WORK TO DO: Can you copy the lines below character for character, omitting the pictures?

TASK INPUTS:
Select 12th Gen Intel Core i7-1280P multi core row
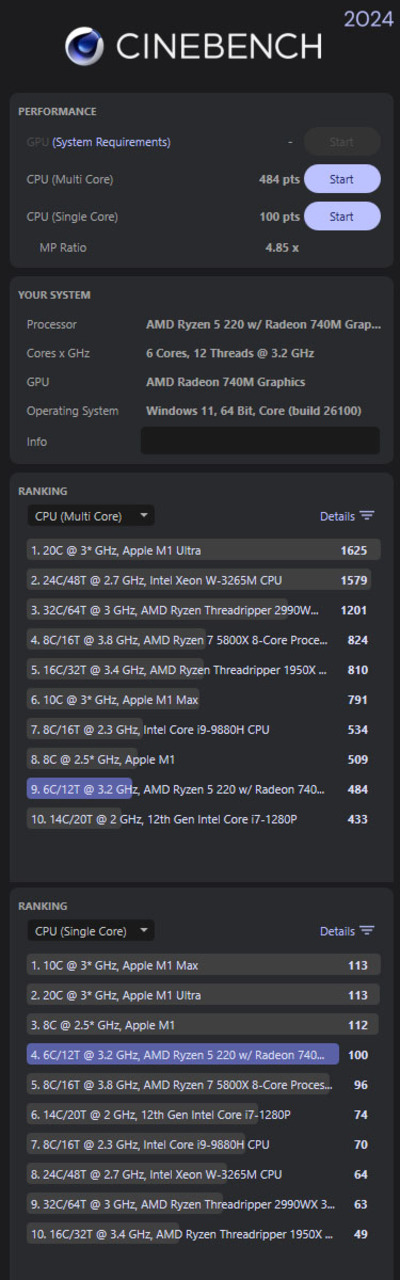This screenshot has width=400, height=1280. pyautogui.click(x=204, y=820)
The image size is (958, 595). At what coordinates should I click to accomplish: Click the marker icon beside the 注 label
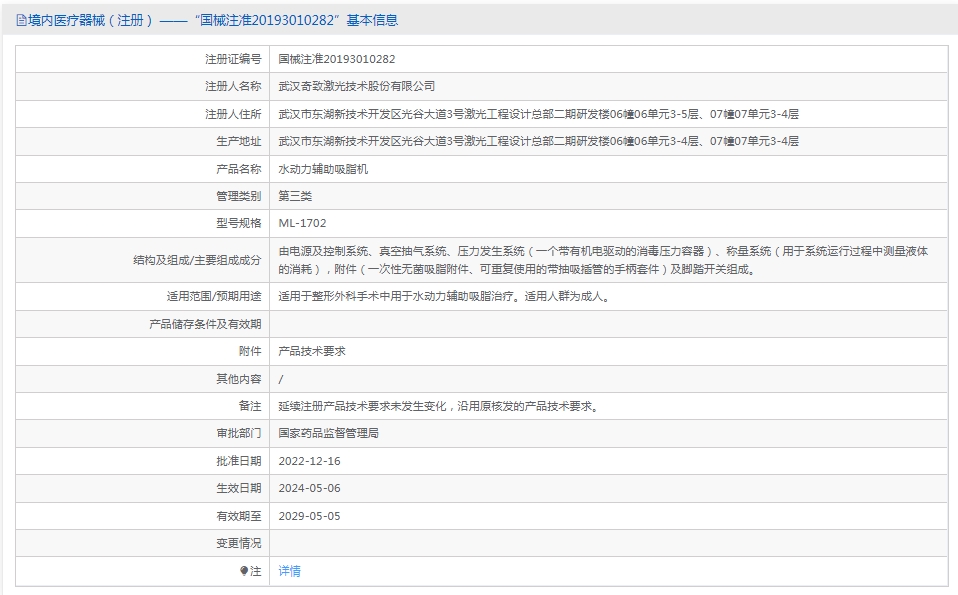point(244,571)
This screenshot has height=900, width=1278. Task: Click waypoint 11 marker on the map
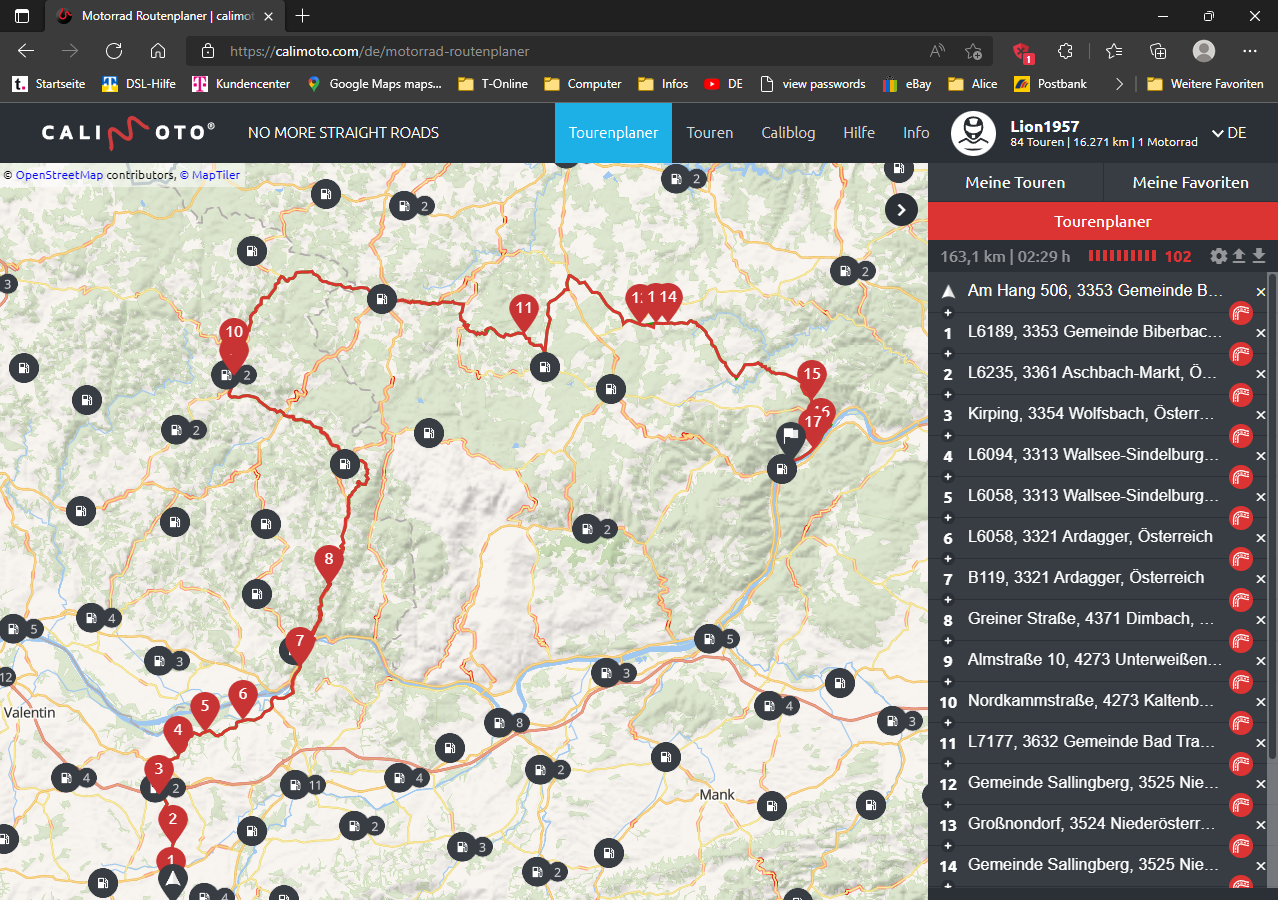click(523, 311)
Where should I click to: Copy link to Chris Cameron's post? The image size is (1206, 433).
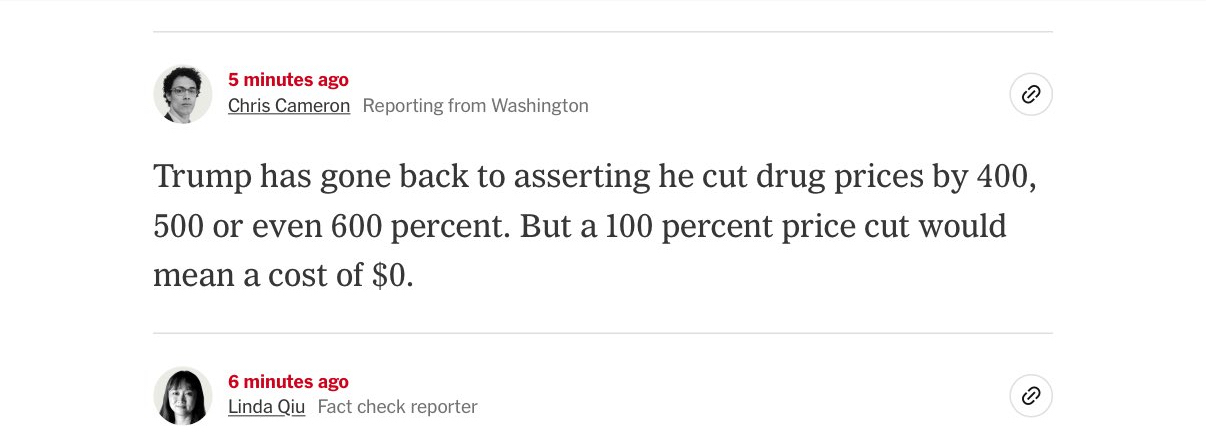(x=1031, y=95)
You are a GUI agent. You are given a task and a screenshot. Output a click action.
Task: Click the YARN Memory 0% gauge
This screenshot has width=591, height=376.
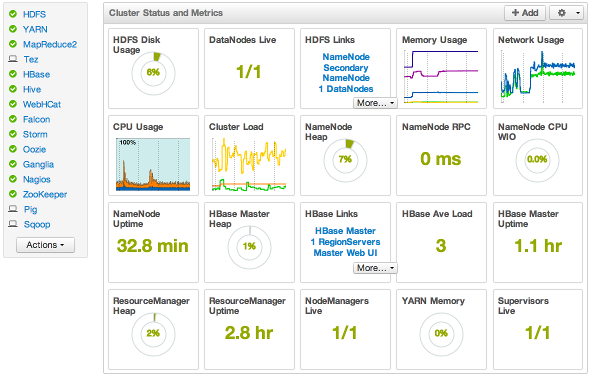click(441, 334)
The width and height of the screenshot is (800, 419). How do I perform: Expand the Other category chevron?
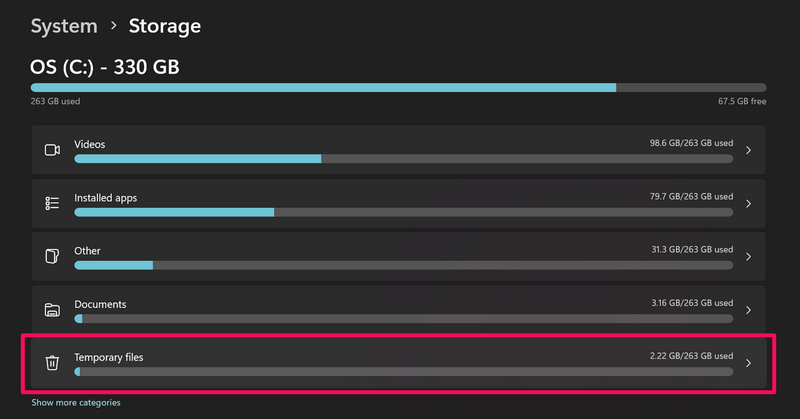(749, 256)
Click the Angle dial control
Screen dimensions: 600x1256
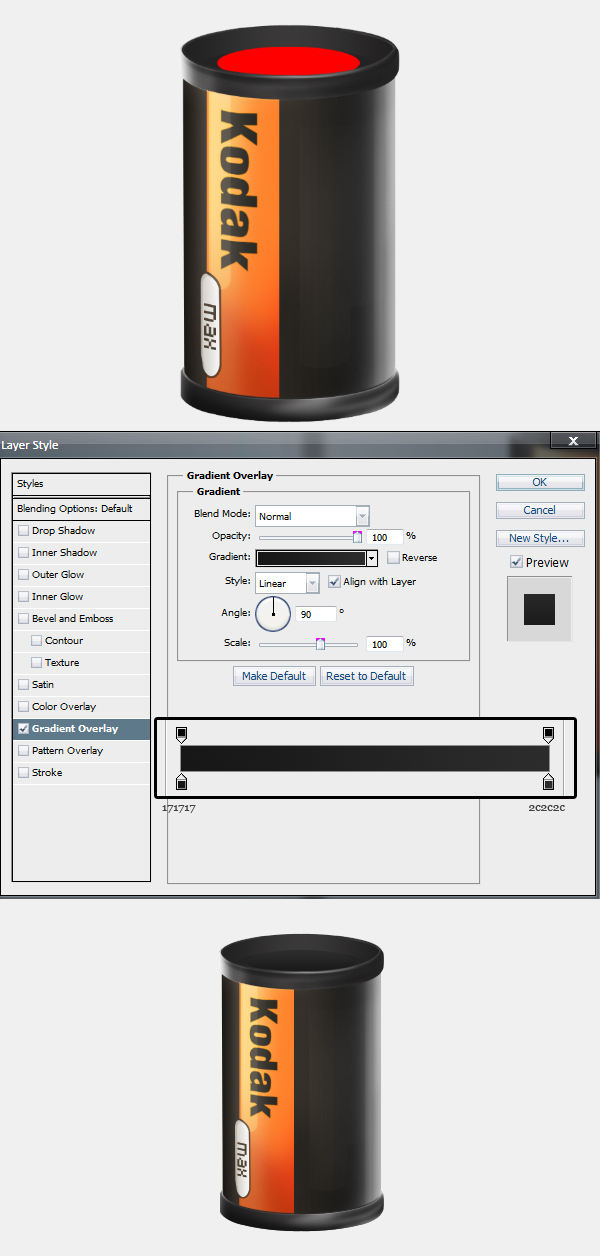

ANSWER TO THIS PROBLEM:
Select 12th Gen Intel Core i7-1280P multi core row
This screenshot has width=400, height=1280. pyautogui.click(x=204, y=820)
The image size is (958, 595). At what coordinates should I click to accomplish: Click the marker icon beside the 注 label
point(244,571)
This screenshot has height=900, width=1278. Task: Click waypoint 11 marker on the map
click(523, 311)
Where should I click to: Copy link to Chris Cameron's post? The image size is (1206, 433).
(x=1031, y=95)
You are a GUI agent. You are given a task and a screenshot. Output a click action.
Task: Click the YARN Memory 0% gauge
This screenshot has width=591, height=376.
click(441, 334)
The width and height of the screenshot is (800, 419). How do I perform: Expand the Other category chevron?
(749, 256)
Click the Angle dial control
Screen dimensions: 600x1256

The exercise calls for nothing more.